Source records:
--------------------

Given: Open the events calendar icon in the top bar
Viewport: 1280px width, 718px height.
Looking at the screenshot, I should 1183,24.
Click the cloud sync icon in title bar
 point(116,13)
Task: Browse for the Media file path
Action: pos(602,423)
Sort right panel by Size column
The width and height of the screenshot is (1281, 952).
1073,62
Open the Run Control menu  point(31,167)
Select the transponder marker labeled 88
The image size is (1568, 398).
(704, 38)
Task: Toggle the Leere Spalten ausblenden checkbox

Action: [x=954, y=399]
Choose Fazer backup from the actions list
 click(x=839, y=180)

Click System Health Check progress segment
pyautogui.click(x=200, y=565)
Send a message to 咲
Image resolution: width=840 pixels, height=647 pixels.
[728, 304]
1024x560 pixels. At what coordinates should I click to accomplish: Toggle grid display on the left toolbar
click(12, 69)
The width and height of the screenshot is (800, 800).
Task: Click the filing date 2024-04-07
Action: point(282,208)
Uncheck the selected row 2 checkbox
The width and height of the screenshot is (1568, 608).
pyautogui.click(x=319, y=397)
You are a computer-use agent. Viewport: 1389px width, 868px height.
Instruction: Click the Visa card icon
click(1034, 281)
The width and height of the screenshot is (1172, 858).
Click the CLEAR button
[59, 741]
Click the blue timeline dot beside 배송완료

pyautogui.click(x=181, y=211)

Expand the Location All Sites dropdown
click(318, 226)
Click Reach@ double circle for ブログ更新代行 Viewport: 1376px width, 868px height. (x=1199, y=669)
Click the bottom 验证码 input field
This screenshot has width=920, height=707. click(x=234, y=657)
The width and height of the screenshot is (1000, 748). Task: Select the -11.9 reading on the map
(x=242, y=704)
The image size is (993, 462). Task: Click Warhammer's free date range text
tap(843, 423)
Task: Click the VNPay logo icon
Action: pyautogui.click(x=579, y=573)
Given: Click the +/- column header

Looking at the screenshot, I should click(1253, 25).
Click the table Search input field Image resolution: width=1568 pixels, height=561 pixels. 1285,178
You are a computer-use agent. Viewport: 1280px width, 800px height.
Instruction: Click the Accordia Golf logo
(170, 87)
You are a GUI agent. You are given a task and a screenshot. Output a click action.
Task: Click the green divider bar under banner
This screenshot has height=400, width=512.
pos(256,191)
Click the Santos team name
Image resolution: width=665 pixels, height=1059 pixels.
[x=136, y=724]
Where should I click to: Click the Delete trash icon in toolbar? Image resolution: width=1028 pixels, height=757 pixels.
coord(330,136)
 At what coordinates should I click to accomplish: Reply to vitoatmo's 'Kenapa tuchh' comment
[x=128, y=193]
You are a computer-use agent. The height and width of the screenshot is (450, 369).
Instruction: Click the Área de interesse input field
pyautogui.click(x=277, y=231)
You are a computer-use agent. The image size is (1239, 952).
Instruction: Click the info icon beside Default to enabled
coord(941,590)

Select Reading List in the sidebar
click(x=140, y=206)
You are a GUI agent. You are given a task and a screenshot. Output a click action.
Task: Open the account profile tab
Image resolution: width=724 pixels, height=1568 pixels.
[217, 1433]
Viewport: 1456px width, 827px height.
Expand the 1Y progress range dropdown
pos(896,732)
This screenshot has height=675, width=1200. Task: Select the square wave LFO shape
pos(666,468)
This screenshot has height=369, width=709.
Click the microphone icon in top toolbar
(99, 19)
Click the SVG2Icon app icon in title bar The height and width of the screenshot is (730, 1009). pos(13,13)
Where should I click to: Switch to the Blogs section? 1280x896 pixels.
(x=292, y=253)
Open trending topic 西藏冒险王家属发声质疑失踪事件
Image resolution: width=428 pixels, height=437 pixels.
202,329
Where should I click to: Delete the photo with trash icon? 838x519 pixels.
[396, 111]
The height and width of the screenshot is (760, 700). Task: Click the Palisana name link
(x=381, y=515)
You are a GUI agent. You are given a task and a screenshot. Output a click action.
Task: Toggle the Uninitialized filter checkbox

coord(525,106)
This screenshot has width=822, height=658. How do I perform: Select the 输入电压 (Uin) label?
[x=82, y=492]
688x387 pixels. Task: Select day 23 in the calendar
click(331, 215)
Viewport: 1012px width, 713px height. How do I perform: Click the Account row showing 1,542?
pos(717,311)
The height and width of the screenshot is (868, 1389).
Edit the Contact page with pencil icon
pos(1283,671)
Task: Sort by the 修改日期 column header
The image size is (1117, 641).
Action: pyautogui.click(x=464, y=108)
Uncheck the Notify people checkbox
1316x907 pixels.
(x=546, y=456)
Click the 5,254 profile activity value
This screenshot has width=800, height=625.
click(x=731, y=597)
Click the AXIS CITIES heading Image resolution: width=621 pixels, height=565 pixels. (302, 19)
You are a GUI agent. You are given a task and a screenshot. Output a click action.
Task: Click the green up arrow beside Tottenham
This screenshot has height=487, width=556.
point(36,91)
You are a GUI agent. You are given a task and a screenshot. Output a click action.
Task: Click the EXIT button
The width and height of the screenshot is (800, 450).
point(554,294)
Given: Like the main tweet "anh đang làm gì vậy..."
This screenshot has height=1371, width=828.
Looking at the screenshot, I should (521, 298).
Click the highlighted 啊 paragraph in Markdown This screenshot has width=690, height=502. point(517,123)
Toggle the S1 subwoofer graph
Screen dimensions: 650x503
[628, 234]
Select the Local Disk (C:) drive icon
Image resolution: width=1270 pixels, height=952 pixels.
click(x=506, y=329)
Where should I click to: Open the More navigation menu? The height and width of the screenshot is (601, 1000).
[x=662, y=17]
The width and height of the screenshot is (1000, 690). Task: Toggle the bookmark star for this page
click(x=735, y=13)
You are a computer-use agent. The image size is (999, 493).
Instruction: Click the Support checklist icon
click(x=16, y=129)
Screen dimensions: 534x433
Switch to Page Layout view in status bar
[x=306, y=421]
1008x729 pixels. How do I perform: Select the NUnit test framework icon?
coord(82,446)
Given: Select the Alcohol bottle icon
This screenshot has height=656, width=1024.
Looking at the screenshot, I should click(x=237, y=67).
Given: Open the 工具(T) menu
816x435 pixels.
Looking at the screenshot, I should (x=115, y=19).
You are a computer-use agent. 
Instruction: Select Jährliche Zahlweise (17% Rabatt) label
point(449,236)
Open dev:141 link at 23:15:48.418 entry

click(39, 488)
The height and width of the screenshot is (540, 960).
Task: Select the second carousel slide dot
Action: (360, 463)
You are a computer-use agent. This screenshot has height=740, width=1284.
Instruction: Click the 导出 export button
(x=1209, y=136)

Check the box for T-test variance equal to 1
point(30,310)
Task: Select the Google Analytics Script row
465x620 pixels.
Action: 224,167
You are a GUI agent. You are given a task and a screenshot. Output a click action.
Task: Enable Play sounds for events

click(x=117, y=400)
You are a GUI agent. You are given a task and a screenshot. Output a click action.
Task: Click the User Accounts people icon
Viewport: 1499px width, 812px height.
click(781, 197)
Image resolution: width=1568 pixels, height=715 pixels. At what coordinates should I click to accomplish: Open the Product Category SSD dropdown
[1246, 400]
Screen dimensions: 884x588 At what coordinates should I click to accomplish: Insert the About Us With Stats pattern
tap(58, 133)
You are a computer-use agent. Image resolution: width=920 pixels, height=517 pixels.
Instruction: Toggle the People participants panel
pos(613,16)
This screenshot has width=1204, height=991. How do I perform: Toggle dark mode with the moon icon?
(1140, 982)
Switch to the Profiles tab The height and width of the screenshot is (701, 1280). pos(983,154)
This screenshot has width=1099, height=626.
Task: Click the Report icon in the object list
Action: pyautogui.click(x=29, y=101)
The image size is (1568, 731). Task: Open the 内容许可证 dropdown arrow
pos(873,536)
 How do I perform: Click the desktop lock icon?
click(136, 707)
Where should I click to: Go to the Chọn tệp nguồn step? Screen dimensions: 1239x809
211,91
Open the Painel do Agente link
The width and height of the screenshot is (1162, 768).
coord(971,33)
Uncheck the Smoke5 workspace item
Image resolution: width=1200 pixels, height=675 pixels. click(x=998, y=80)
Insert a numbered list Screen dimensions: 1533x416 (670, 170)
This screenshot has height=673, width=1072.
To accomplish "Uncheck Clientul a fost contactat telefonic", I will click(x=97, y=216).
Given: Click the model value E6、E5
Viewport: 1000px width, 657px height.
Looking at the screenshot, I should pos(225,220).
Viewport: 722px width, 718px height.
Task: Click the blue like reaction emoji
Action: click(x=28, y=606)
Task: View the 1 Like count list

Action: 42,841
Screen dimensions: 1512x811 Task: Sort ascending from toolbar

--------------------

● AIM OF THE TASK
If a line in the records contains the word "green", copy it.

● TASK SOLUTION
Task: Click the green divider bar under banner
Task: Click the green up arrow beside Tottenham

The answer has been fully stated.